Валентина Ивановна Савельева
«Жили трудно, но хорошо. Да, кушать хотелось постоянно, было страшно и тяжело. Но все были равны, все были такие самоотверженные и готовы поделиться последним! Ленинградцы были очень сплоченные, объединенные общим горем и поэтому стремились помочь друг другу всем, чем только могли. До сих пор те, кто пережил блокаду, сохраняют бодрость и оптимизм.
К сожалению, один мой брат – Александр – погиб на Курской дуге, но другой – Дмитрий – вернулся. Я помню, каким он уходил – кучерявым мальчишкой, а пришел с фронта лысым и совсем… мужиком!
Как мне было не сохранить оптимизм, если мои родители и я выжили в блокаду, просто выжили, прошли ее вместе! Они не хотели, чтобы детей эвакуировали без них. А ведь это огромная ответственность, мы могли умереть от голода. Но моя мама была очень умной женщиной – она делила всю еду на три раза, и это во многом помогло нам выжить.
На Новый год в школе нам давали яблочное пюре. Прошло уже много лет и, сколько я ни перепробовала разных пюре, но такого же вкусного так и не нашла…»
Людмила Ивановна Тервонен
«Смутно, но помню блокадные дни. Мне четыре года, и нас эвакуируют. Мама, бабушка, я и маленький братик плывем на катере. А вокруг – бомбежка, паника и так страшно, что не передать словами. Брат плачет, а я вся натянута, как струна. Перед нами потопили несколько катеров. Но нас опасность миновала. Слава Богу!
До конца войны мы живем в Курганской области. А потом решаем вернуться назад – но в Выборг, к маминому брату. Ехали мы с коровой и сеном – не смогли ее оставить. Правда в Выборге мама продала корову, зато купила нам комнату…

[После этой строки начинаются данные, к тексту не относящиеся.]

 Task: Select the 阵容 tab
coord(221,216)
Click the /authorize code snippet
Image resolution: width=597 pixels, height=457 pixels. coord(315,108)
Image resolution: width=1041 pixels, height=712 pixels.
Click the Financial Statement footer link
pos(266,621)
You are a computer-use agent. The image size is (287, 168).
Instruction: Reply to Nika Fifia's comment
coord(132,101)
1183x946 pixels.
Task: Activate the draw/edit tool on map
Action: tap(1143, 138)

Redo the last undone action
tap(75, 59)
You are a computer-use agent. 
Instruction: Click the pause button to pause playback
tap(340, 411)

Самое сильное воспоминание связано с моим отцом. Я его почти не помню, но бабушка много рассказывала мне о нем. Он был инженером. Он приносил хлеб с работы и весь до последней крошки отдавал нам. Папа говорил, что на заводе его накормили жирной кашей. Бабушка верила ему. Только когда в 42-м году он умер от упадка сердечной деятельности (дистрофию тогда не ставили), она поняла, что папа так долго обманывал нас, чтобы уберечь от голода…»
Марк Александрович Байрашевский
«Моя мама была солисткой ансамбля «Песни и пляски РСФСР». Приказом Верховного Главнокомандующего ансамбль был оставлен в осажденном городе «для поднятия духа». Только когда многие участники ансамбля умерли, им была разрешена эвакуация. И нас с мамой эвакуировали в 1942-м году в город Горький. Однако мой отец, моряк, занимавший высокую должность, захотел, чтобы я вернулся в Ленинград. Тогда уже прорвали блокадное кольцо, и в городе появилась еда. И моряки провезли меня обратно в Ленинград».